The second English dub version of Curse of the Blood Rubies, which was produced by Funimation as a pilot to sell the Dragon Ball series to American syndicators, was originally premiered on syndication on September 9, 1995 (along with the first episode of the Emperor Pilaf Saga; Secret of the Dragon Ball), and released on VHS in North America by Trimark on September 24, 1996 (although it was produced in 1995). The dub version was also edited for content and used a scene from the second episode of the TV series to fill in lost time. However, unlike the previous dub, most of the series' returning characters got to keep their original names (though this dub did make use of most of the supporting character names from the 1989 dub, such as Penny). In addition, the dialogue was loosely based on the 1989 dub script. The audio track for the 1995 English dub was recorded in Vancouver, BC, Canada. The dub was later released on Region 1 DVD on October 24, 2000 as part of the Saga of Goku set from Trimark along with Funimation/BLT Productions' original dub of the first thirteen episodes of the TV series. For a long time, it was the only Dragon Ball movie that had yet to be released by Funimation in an uncut bilingual format due to licensing issues with Lions Gate Entertainment (who bought Trimark in 2002). The 1995 English dub was also released on DVD in Australia by Madman Entertainment as part of the Saga of Goku set released to Region 4 DVD, despite using Funimation's newer in-house dub of the first thirteen episodes.

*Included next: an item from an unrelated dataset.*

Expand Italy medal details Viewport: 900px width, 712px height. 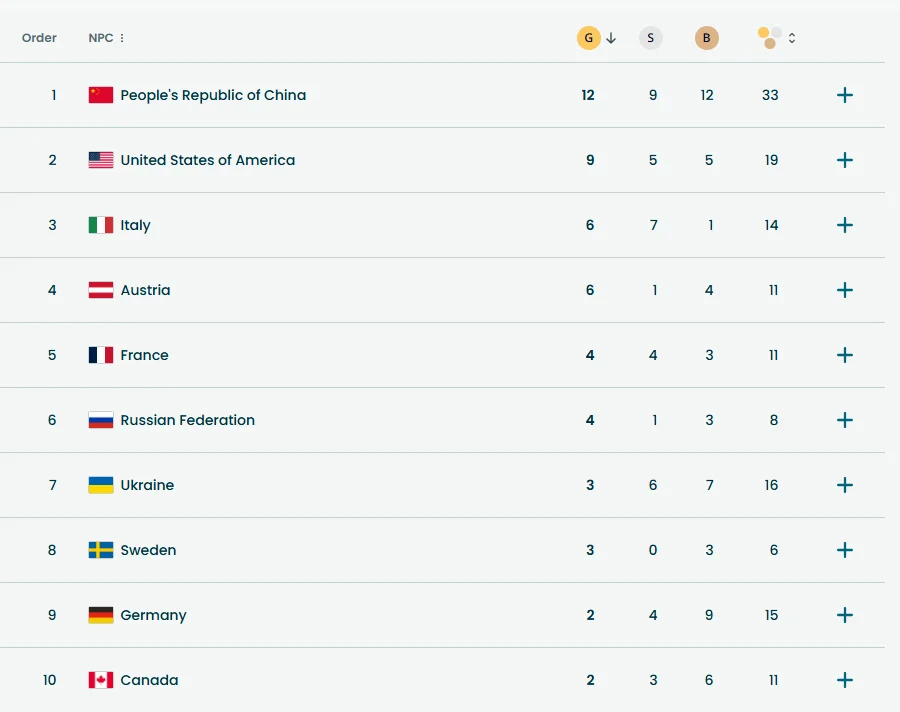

Another English dub of the film was produced for European markets by AB Group and dubbed in France and aired in the UK as The Legend of Shenron on Toonami UK in the Summer of 2005, and was released on DVD as the alternate English language track on some European releases. The entire voice cast for this English dub is unknown.

In 2009, Funimation announced that they had acquired the Home Video rights to the film from Lions Gate Entertainment, and that the film will be released uncut. On April 6, 2010 Funimation announced that Curse of the Blood Rubies would be released to a bilingual DVD on July 27, 2010, but the release was delayed to December 28, 2010. Funimation announced the voice cast for a new English dub of the film on November 12, 2010.[5] The 2010 English dub is mostly unedited (the only visual edits being to the title and credit sequences), but the script was mostly recycled from the 1995 English dub (which itself was based on the 1989 dub script), with the most notable change being all the character names reverting to their originals. The audio was recorded in Dallas, TX, United States. However, very few voice actors from Funimation's English dub of the original Dragon Ball series reprised their roles for this film, with their replacements from the dub of Dragon Ball Z Kai (in production at the time) being used instead.

The film (containing the 2010 dubbing) was later re-released in a Dragon Ball Movie 4-Pack on February 8, 2011.[6]